- **PROBLEM DETAILS**
Every line below that holds the string "text" must be copied.

- **DATA FOR ANALYSIS**
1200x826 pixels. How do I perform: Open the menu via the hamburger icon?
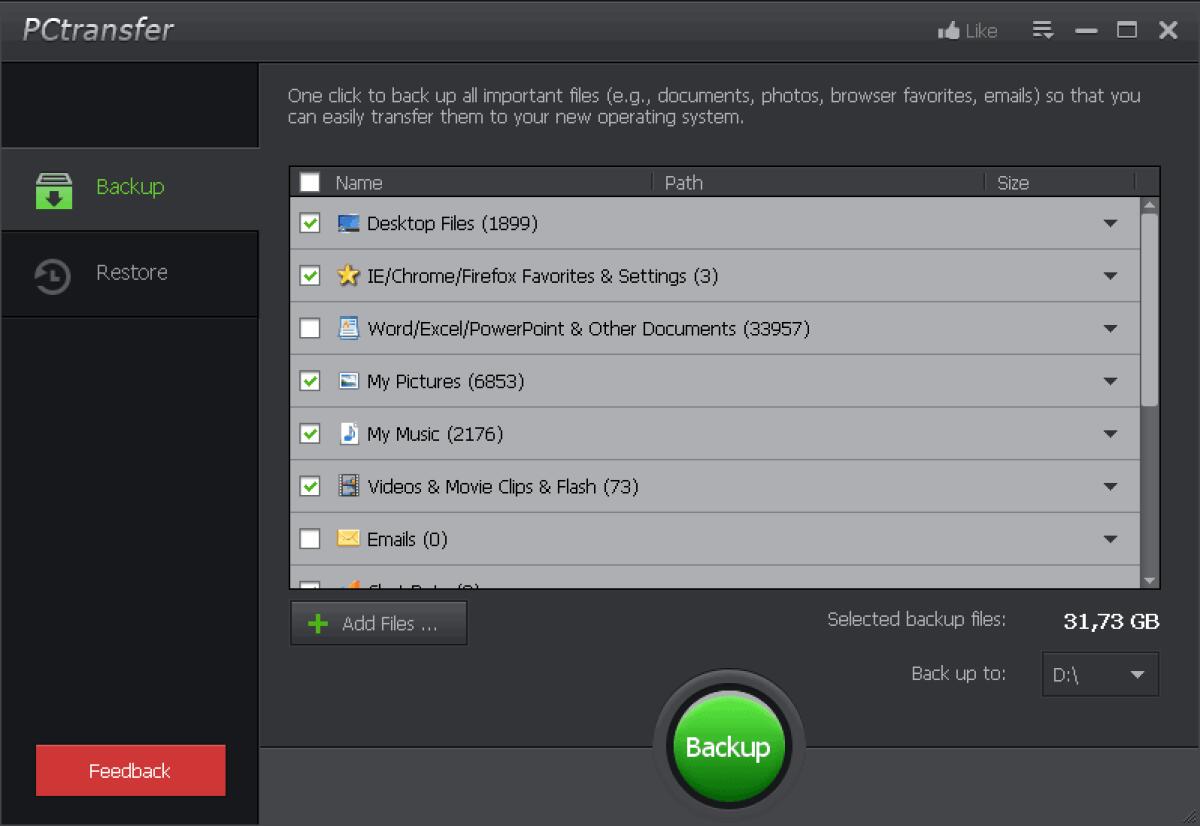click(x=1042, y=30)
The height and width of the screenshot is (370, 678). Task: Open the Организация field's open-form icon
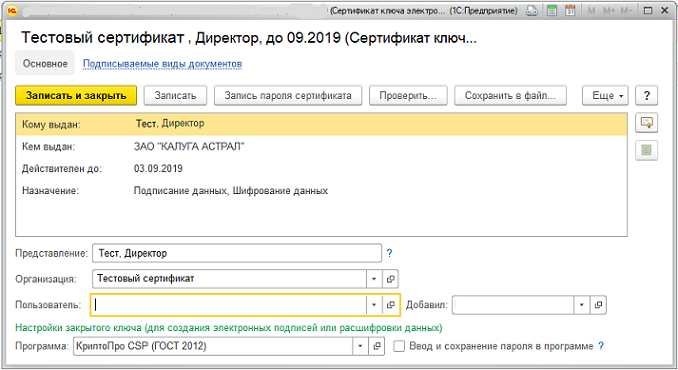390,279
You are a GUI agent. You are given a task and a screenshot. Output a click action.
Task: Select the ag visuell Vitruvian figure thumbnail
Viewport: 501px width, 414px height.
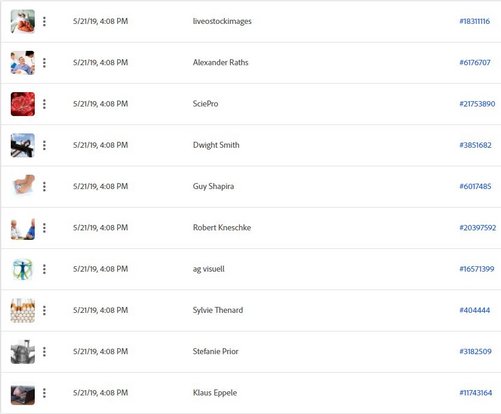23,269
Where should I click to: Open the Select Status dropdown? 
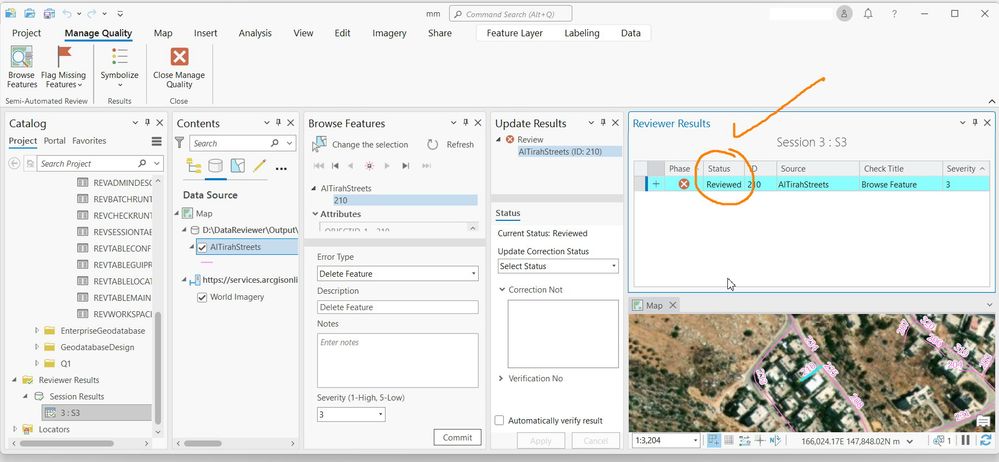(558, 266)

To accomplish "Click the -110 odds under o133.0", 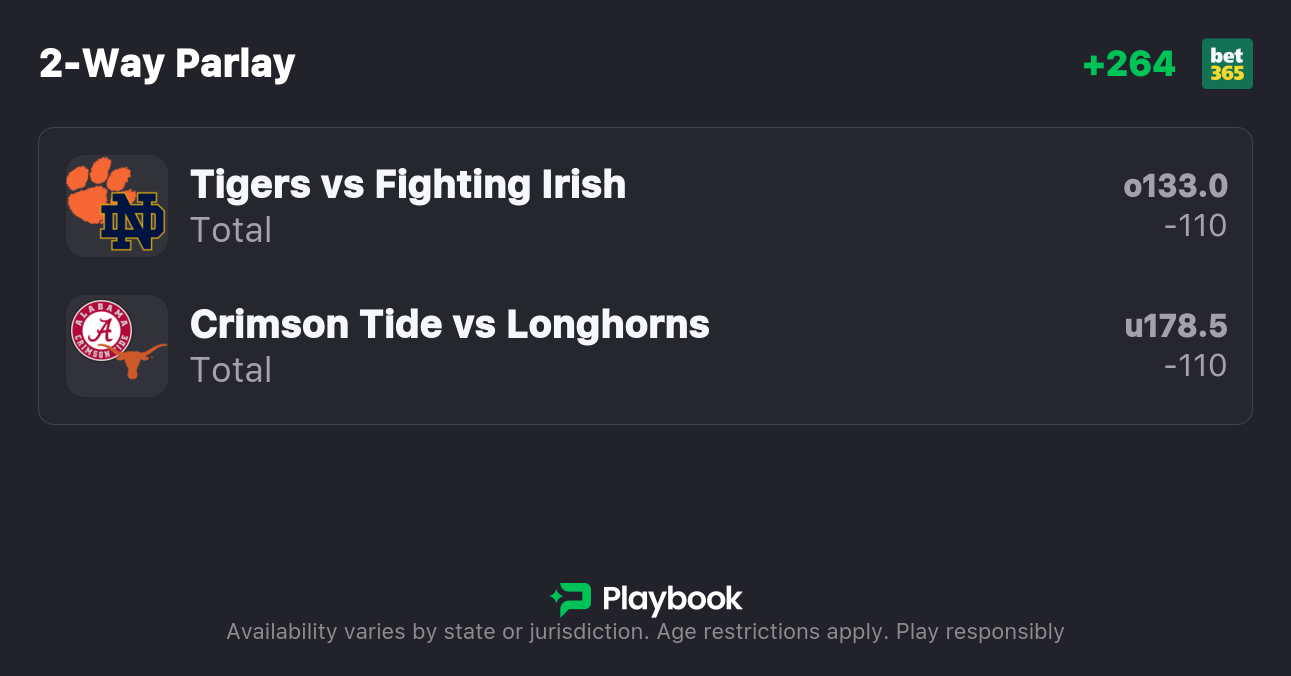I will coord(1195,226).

...

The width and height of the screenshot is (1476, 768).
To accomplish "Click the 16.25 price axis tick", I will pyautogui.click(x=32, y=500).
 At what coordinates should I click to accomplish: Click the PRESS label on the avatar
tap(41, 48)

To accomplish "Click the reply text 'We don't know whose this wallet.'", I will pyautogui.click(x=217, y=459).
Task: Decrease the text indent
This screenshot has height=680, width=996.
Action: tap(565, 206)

--

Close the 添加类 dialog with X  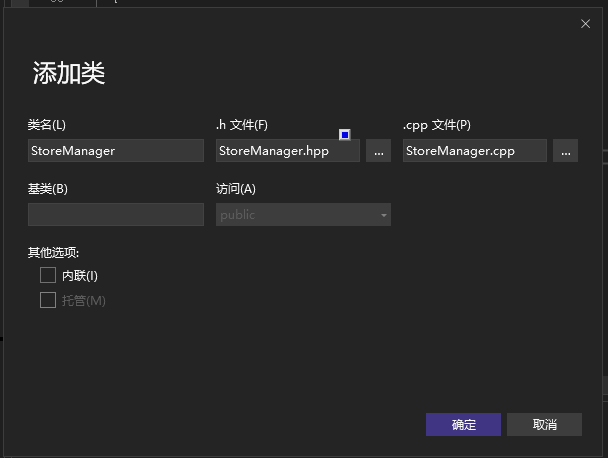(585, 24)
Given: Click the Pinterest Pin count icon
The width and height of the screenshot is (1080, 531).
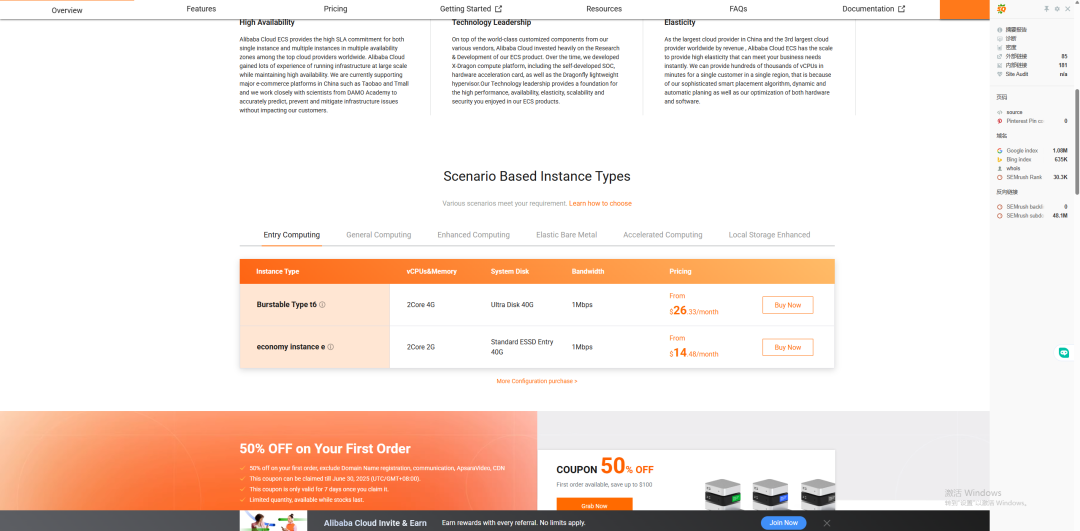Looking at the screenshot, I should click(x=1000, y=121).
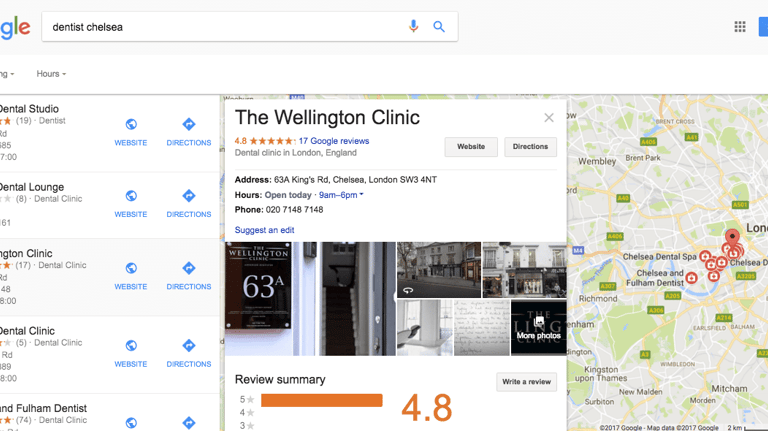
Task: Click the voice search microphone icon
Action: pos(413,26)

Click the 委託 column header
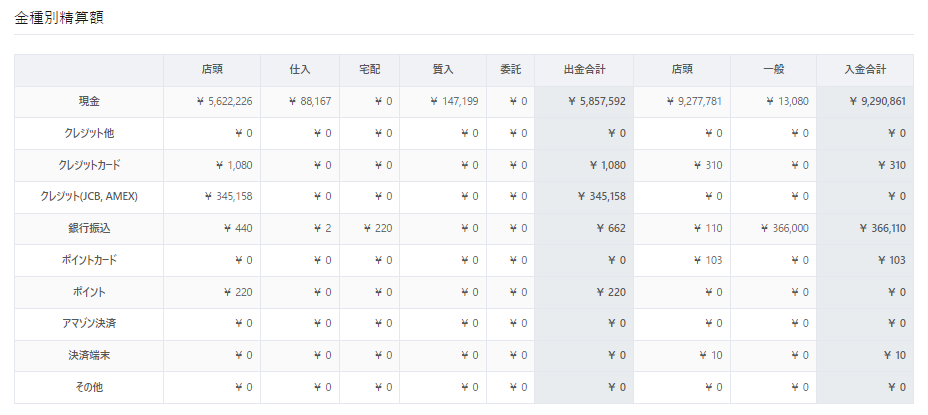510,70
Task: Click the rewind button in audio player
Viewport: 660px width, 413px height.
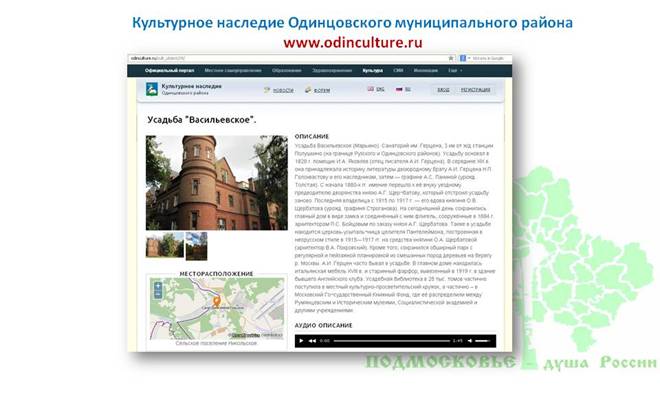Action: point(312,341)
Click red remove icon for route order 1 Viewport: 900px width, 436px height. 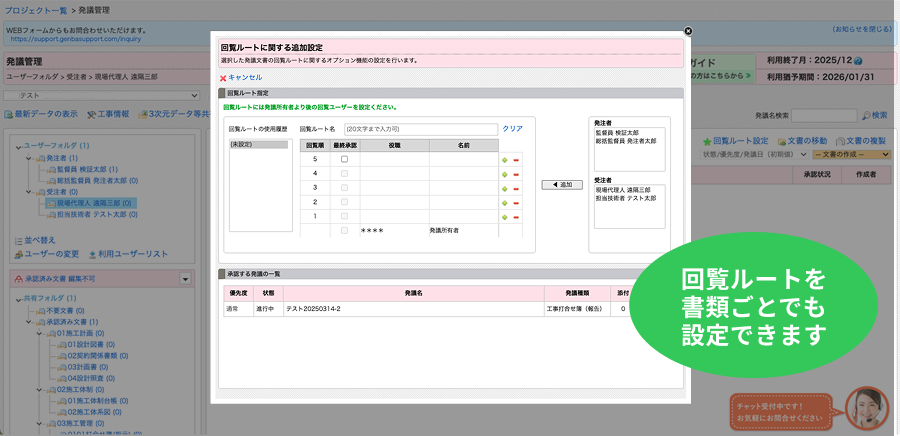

- **PROBLEM SOLUTION**
To accomplish "Click the reply text 'We don't know whose this wallet.'", I will pyautogui.click(x=217, y=459).
Task: Decrease the text indent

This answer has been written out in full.